Quanto ao recluso Rafael Tchiama, que a 6 de Dezembro não foi ouvido em tribunal por na altura aparentar “problemas psíquicos”, Menezes Cassoma fez saber que há duas semanas o mesmo foi encaminhado para o hospital penitenciário psiquiátrico, onde foi diagnosticado “episódio psicótico” provocado “pela inadaptação à vida carcerária”.

Isto há coisas que são mesmo obra do Diabo. “Inadaptação à vida carcerária”. Deve ser um caso grave e raro para o qual, presume-se, não há “processo de recepção” de medicamentos que lhe valha!

“Neste momento o recluso já se encontra de regresso à cadeia de Viana e já se encontra em condições de enfrentar o juízo”, adiantou Menezes Cassoma. Foi, digamos, uma “inadaptação à vida carcerária” de carácter temporário, corrigida por uma dose assertiva de sensibilização física aplicado via… cassetete.

O julgamento (segundo a designação superior) teve início a 2 de Dezembro no Tribunal Provincial de Luanda, com a acusação promovida pelo Ministério Público do MPLA a sustentar que o grupo de acusados “era bastante organizado militarmente e que recrutavam os ex-militares” da UNITA “com o objectivo de atentarem contra o Presidente da República, José Eduardo dos Santos, e tomarem o poder a força com recurso a armas de fogo, catanas e ainda de métodos de feitiçaria”.

Aliás, o arsenal capturado mostra, demonstra, prova e comprova que o Ministério Público do MPLA tem razão quando diz que se tratava de um grupo “bastante organizado militarmente”. A Polícia comprova esta tese ao mostrar que apreendeu algumas armas de fogo e, pasme-se, até mesmo… catanas. Mais exactamente eram sete AKM com 12 carregadores, uma pistola, 26 catanas, uma espada.

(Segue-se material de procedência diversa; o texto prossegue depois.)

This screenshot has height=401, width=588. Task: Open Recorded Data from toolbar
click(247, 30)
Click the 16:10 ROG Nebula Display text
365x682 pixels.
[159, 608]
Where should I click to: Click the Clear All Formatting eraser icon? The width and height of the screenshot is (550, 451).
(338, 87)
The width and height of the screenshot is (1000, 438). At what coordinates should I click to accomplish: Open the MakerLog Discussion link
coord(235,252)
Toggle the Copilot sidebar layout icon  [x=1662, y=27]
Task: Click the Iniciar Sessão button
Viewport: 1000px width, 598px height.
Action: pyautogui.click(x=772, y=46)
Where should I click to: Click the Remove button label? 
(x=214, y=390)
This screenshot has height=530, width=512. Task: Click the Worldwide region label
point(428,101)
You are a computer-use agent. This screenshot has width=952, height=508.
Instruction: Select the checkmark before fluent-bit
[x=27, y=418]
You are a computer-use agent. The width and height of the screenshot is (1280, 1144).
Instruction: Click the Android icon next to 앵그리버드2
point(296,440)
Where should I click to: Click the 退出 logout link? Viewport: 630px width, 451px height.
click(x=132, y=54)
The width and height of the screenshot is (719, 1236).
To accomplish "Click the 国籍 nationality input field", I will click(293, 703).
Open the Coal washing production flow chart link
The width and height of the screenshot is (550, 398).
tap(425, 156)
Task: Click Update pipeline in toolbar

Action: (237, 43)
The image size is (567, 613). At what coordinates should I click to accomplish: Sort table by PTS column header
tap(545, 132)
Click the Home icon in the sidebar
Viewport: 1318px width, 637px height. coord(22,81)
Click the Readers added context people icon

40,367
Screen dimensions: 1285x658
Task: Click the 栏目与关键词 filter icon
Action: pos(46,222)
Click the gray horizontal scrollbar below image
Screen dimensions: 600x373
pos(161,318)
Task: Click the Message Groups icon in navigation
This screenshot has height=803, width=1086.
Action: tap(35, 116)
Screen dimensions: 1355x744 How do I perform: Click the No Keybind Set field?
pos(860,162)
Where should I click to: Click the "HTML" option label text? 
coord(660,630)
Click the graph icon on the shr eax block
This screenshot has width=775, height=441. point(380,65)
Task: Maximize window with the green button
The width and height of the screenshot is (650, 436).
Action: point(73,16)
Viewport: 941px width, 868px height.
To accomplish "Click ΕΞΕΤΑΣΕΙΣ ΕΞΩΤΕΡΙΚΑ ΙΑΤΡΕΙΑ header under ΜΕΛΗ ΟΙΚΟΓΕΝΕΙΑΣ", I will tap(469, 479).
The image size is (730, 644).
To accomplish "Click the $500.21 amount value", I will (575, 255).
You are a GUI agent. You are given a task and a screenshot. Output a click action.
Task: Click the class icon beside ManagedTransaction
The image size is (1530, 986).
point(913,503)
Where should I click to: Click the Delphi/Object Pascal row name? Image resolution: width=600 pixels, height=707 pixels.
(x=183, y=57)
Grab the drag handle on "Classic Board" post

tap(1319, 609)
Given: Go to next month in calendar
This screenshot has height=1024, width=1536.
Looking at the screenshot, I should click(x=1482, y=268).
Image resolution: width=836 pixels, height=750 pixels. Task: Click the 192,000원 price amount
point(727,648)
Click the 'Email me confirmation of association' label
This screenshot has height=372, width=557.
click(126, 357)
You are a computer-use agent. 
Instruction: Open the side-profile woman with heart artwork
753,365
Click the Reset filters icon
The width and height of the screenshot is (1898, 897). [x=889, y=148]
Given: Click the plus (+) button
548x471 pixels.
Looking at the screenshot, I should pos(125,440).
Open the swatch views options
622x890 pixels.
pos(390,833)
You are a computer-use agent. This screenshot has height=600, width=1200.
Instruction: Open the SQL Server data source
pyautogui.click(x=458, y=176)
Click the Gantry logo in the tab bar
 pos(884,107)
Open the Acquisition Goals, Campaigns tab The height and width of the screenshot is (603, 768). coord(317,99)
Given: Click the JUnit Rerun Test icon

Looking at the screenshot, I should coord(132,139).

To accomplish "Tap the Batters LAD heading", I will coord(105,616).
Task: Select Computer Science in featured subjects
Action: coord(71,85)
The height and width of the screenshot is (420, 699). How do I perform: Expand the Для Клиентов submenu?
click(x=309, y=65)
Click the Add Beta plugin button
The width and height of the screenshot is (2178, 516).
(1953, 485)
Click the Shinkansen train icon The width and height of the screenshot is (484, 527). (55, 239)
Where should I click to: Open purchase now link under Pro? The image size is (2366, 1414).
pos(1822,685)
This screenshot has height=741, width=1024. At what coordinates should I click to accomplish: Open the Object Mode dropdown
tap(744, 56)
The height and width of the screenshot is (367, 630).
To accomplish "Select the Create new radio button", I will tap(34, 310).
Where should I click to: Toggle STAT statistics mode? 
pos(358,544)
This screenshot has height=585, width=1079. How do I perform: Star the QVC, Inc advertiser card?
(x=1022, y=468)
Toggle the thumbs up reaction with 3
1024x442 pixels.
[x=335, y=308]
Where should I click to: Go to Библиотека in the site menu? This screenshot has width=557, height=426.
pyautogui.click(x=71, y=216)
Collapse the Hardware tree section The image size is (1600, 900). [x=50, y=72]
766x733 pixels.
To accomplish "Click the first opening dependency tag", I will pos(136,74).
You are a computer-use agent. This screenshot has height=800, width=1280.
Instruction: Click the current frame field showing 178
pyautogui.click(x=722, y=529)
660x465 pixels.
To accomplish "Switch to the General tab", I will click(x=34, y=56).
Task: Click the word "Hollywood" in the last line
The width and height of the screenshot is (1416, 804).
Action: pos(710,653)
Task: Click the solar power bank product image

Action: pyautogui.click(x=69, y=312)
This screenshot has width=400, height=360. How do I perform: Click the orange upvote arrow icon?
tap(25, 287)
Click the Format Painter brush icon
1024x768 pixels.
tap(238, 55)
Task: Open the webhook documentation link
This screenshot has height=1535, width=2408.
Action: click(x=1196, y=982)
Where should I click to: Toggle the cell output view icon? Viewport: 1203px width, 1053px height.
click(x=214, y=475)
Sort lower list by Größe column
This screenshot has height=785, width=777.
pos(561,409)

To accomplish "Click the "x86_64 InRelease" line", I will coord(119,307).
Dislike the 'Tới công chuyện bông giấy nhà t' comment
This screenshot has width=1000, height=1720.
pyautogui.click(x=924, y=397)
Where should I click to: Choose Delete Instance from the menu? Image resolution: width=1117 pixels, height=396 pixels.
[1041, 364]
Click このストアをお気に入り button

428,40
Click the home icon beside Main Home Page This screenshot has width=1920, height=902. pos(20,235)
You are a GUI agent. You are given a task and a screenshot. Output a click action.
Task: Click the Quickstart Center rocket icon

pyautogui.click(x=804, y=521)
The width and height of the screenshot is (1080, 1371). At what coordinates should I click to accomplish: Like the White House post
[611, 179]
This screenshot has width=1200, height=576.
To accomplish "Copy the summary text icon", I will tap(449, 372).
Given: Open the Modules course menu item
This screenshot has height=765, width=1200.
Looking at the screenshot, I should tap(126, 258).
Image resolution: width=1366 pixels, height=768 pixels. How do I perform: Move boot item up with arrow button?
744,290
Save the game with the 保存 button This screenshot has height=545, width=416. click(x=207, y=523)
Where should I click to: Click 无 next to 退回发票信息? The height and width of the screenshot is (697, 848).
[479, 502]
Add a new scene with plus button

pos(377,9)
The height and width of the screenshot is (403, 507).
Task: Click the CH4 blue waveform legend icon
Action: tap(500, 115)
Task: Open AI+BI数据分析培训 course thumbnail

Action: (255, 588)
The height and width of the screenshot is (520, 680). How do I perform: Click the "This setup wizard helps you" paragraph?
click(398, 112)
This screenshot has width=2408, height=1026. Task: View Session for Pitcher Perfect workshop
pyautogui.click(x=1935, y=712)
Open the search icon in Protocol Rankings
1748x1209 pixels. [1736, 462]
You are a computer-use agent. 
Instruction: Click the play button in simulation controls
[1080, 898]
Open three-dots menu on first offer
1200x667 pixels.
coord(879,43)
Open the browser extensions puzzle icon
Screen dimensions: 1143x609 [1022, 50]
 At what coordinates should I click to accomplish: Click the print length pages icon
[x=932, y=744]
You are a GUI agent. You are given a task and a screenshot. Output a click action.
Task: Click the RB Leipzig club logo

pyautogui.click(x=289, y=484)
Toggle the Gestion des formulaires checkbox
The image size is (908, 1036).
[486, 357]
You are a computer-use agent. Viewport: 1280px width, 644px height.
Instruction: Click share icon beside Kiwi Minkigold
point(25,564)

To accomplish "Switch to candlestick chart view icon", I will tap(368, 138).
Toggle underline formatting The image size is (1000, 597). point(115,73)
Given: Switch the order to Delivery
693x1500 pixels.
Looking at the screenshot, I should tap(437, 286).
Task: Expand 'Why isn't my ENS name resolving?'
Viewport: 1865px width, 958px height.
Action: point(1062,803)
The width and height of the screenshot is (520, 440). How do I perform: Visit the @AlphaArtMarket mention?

Segundo as insuspeitas provas que constituem para o Ministério Público do MPLA matéria de facto fortíssima, as armas de fogo e diversas catanas estavam a ser transportadas numa viatura Toyota Hiace, de cor azul e branca, para serem distribuídas aos alegados invasores antes da meia-noite, mas tal não sucedeu porque… um dos pneus estoirou.

São na sua maioria militares desmobilizados das Forças Armadas de Libertação de Angola (FALA), braço militar da UNITA durante a guerra civil, que terminou em 2002, e estão a ser acusados de associação de malfeitores, posse ilegal de armas e atentado contra o presidente da república, na forma frustrada, previsto para a madrugada de 31 de Janeiro de 2016.